戦場にできた妙な空白の中、フィゴーが左足を上げ――

――ドーーン!!――

――強く踏み抜くと、フィゴーを中心に同心円状に衝撃が走り、ウサミミも黒服も区別なく吹き飛ばした。


「はい。ケンカは後です。お話しましょう」

舞い上がる土煙と、ひっくり返ったウサミミと黒服。

朗らかなフィゴーの声。


騒乱は終わった。



☆☆☆



「これはどういうことですか?」

フィゴーを中心に、村側と森側にズラリと正座させられたウサミミと黒服。


各々の首長は、列の真ん中でぶすっとむくれている。


「こんゴッチバリぃがケンカ売ったんじゃあ!」

先ず口を開いたのはグリシアだった。

周りのウサミミからそうだそうだと追従の声が上がる。


「喧嘩など売っておらん!」

「角ォ並べて立っとったじゃろがあ!!」

いきり立つグリシア。


「はい。
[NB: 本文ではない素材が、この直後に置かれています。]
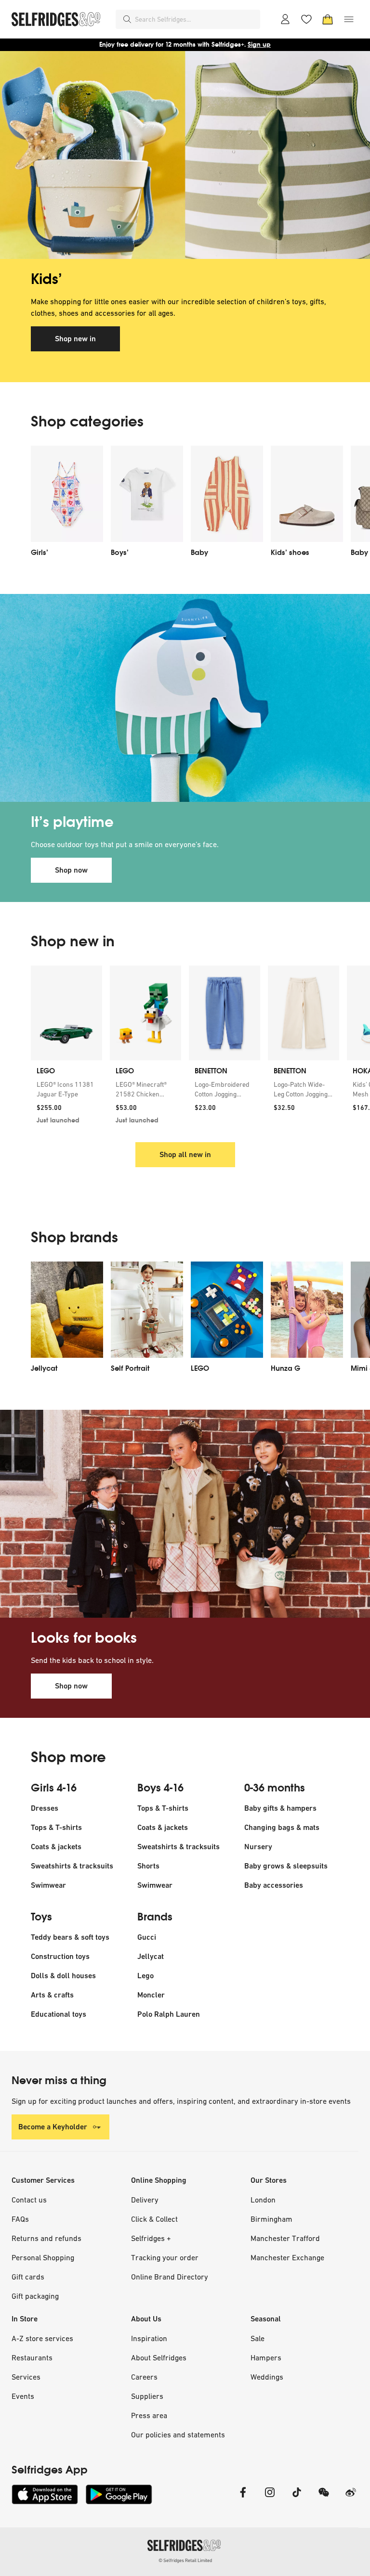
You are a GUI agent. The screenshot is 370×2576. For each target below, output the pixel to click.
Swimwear (48, 1885)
そこまでです」

ピッと手を広げてグリシアを止める。

「「「「!?」」」」

それだけでグリシアが止まったことに驚く黒服集団。


「何の用事で来られて、どういう話がきっかけでケンカになったんですか?」

「……用事? ……話?」

フィゴーに問われ首を傾げるグリシア。

同じく周りのウサミミも傾いている。


そのまま、腕を組んで首をひねることしばらく。

思い出したようにポンと手を打つ。


「知らんのじゃ」


これでも族長が務まるのが魔境カイツェル山脈であった。